WHAT THE EXERCISE ASKS => This exercise calls for every line of the data below with the string "computer" in it.

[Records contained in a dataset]
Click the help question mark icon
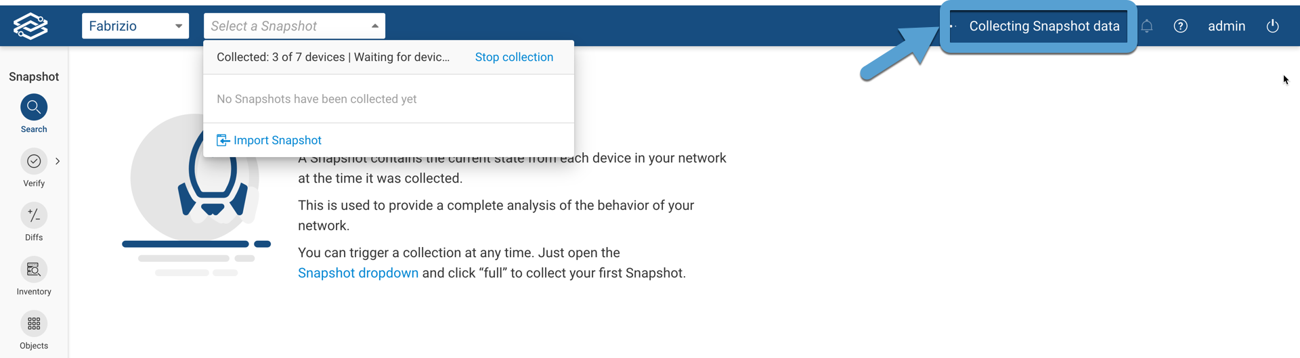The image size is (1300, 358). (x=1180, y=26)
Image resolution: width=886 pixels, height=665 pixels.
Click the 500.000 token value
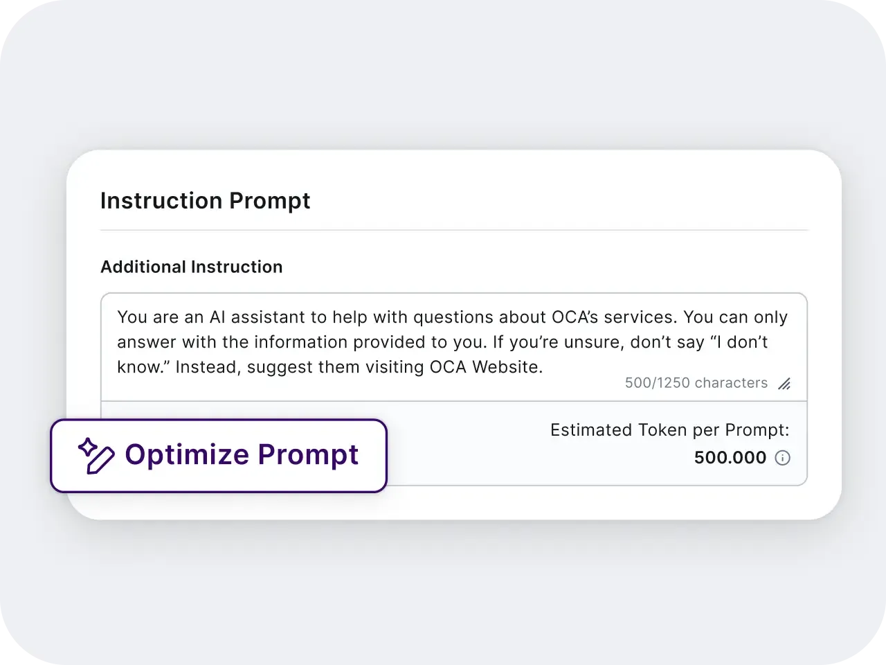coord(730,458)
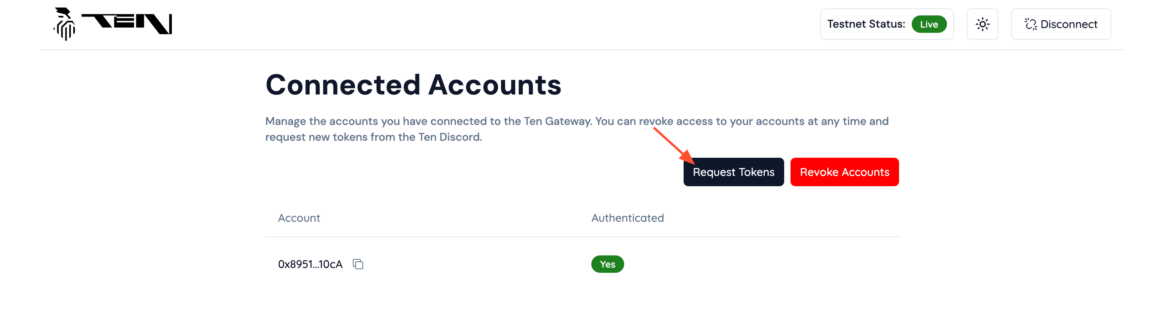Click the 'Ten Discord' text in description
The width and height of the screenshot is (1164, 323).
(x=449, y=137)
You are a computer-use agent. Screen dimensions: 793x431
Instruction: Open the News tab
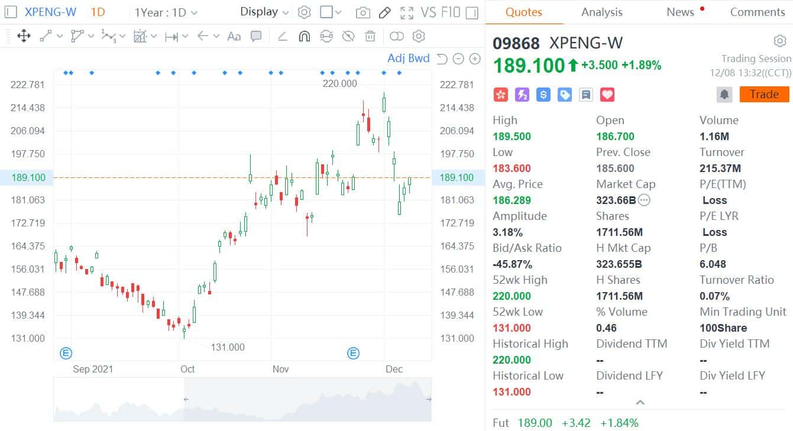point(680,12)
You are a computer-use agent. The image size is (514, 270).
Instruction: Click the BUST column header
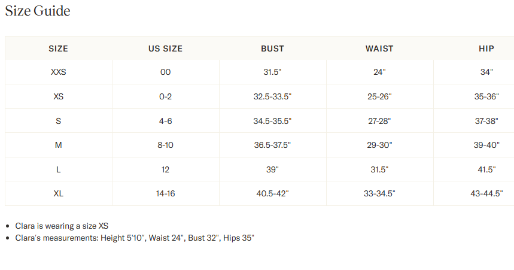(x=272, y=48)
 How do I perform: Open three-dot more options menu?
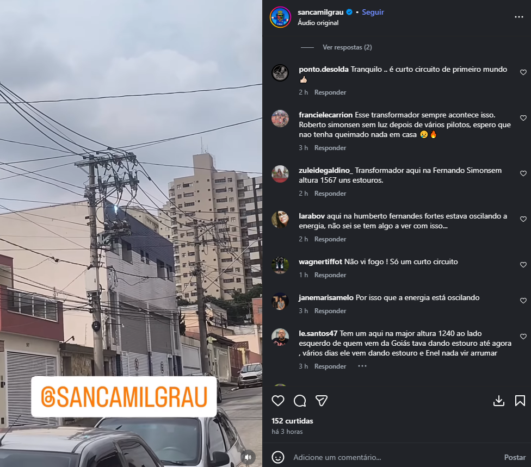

ANSWER =>
You are a computer-use agent. Screen dimensions: 793x431
You are a computer-use agent. The image size is (514, 270).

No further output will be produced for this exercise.